**Source text:**
-*-
The Great Big Department of the Bleeding Obvious Bike Blog Roundup

In news that will come as no surprise to regular readers of this roundup, the final report on England's Cycle Demonstration Towns finds that sustained and concentrated investment in cycling does indeed pay off in increased cycling, even though the disbanding of Cycling England meant that most of the lessons learned were written off in favour of a 'light touch' approach. And if further evidence is needed Strava's data shows the massive increase in cycling on London's superhighways (even among the Strava set) while the Irish census data has found increased cycling around Dublin's Canals Cycle Route. It's not only the case that 'build it and they will come', either - the latest research shows that build it and they will start liking bikes, as it's behaviour change that changes attitudes, not the other way round. And while the disruption caused by building cycling routes may harm retailers, here's another roundup of the evidence that once they are in place, they benefit local businesses too - maybe accessibility by cyclists and pedestrians could be the reason why one supermarket closes while another one thrives even in a car dominated city.

Those targets in full

The flip side, of course, is that if you don't build it, they won't come - which may be why the Irish government's target of 10% of journeys by bike is so far off that it's beyond the reach of a countdown timer - why Portland is backpedalling on its commute modeshare target, reducing it from 25% to 15%. This might prove unambitious, however, with figures showing that 41% of journeys in London could be done by bike, if the infrastructure was there.

Problematising cycling

Meanwhile, most decisions about cycling (at least in the UK) only make sense if you consider cycling to be a problem rather than a solution, with even local cyclists apparently opposing plans to turn a cinder track into a 'cyclists's motorway', while a much-needed path along the A331 is branded as 'controversial' because it's taken so long to be built. Meanwhile, it's taken a lot of campaigning to allow cycling once more on a path in Bushey Park while the way we design our pedestrian zones means we sometimes end up with the daft situation that cars are allowed at times while bikes are banned. It seems pretty sad that children should be threatened from exclusion from school for the time-honoured rite of passage of popping wheelies - while in America, bikes are to be squeezed right next to a motorway rather than on the other side of a sound barrier because of residents' fears of 'unwanted strangers' however irrational that might be.
-*-
**Prompt a:**
Duplicate the rows from the line containing "Open the Twitter bird icon" through the end of the rows, including both ends, and leave the pictures out.
-*-
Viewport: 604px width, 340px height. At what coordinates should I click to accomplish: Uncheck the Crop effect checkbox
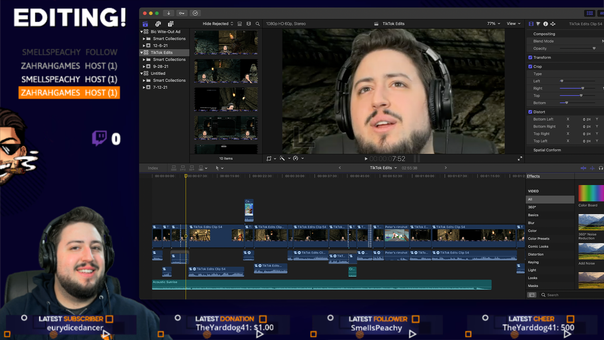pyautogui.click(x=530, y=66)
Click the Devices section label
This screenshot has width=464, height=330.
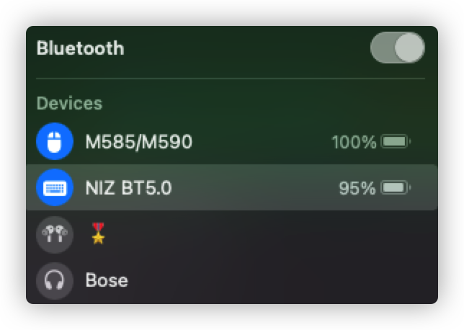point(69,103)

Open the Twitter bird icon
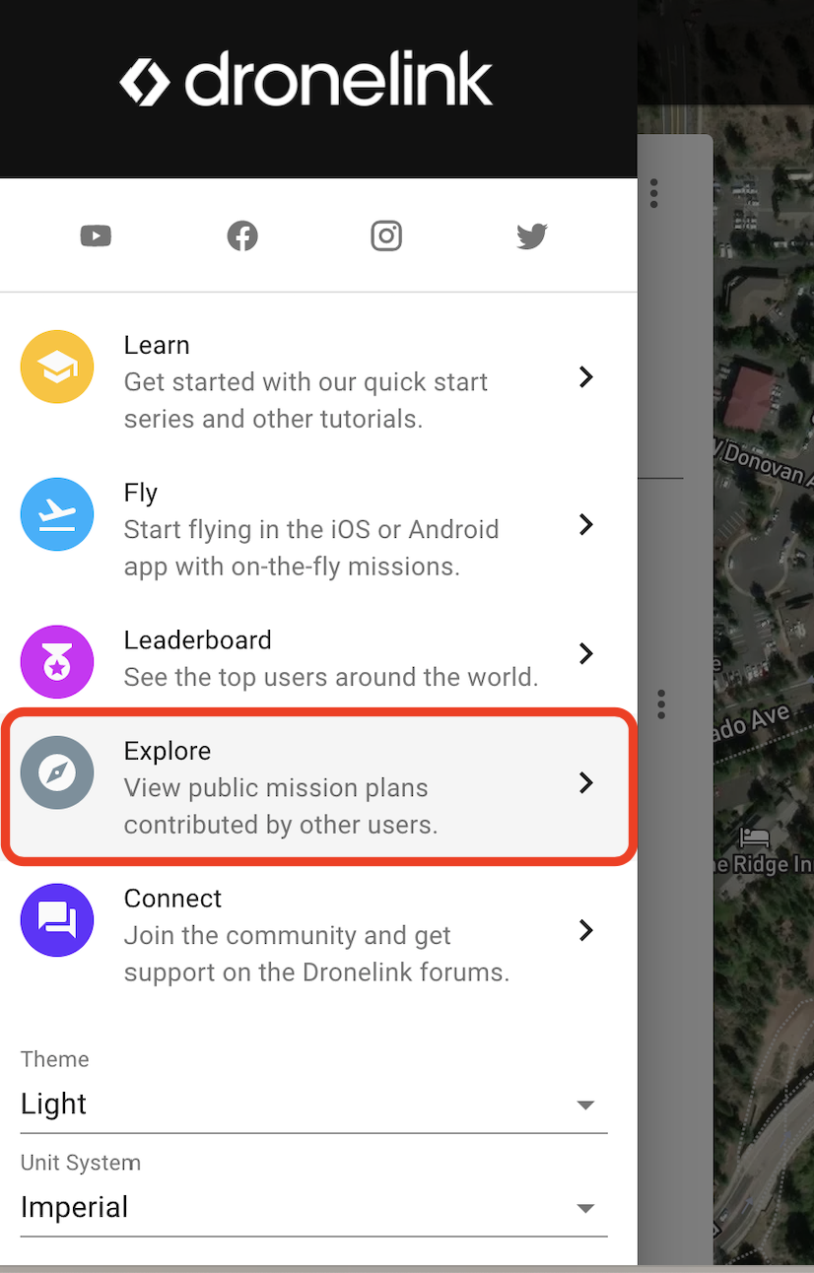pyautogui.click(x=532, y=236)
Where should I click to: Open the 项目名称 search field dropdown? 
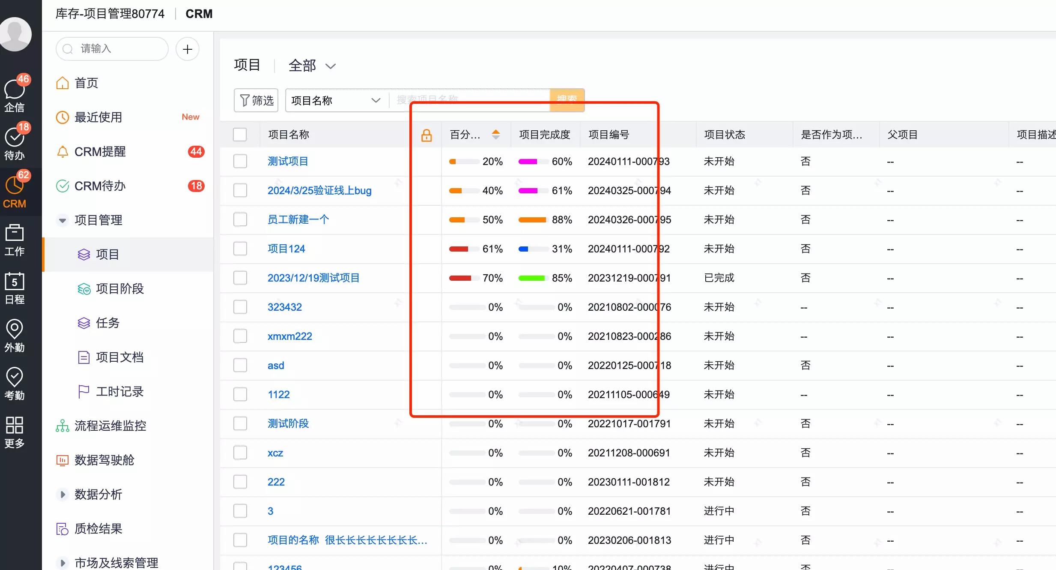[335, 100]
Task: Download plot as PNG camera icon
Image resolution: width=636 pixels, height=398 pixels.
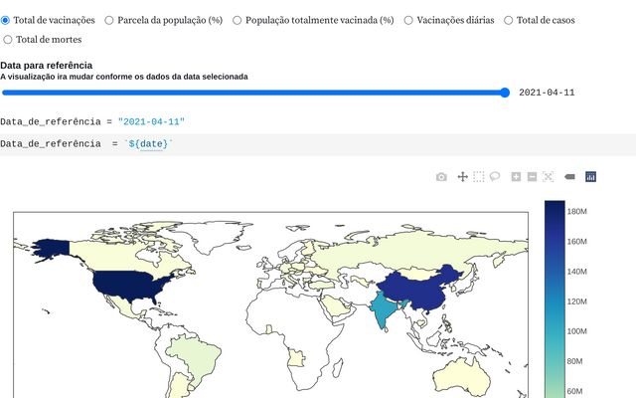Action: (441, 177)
-*-
**Prompt b:**
Set down the passage of the bike blog roundup between "The flip side, of" and "infrastructure was there.", inclusive.

**Complete response a:**
Open the Twitter bird icon
pyautogui.click(x=532, y=236)
Where should I click to: Open the 项目名称 search field dropdown? 
[335, 100]
Task: Download plot as PNG camera icon
Image resolution: width=636 pixels, height=398 pixels.
Action: (441, 177)

**Complete response b:**
The flip side, of course, is that if you don't build it, they won't come - which may be why the Irish government's target of 10% of journeys by bike is so far off that it's beyond the reach of a countdown timer - why Portland is backpedalling on its commute modeshare target, reducing it from 25% to 15%. This might prove unambitious, however, with figures showing that 41% of journeys in London could be done by bike, if the infrastructure was there.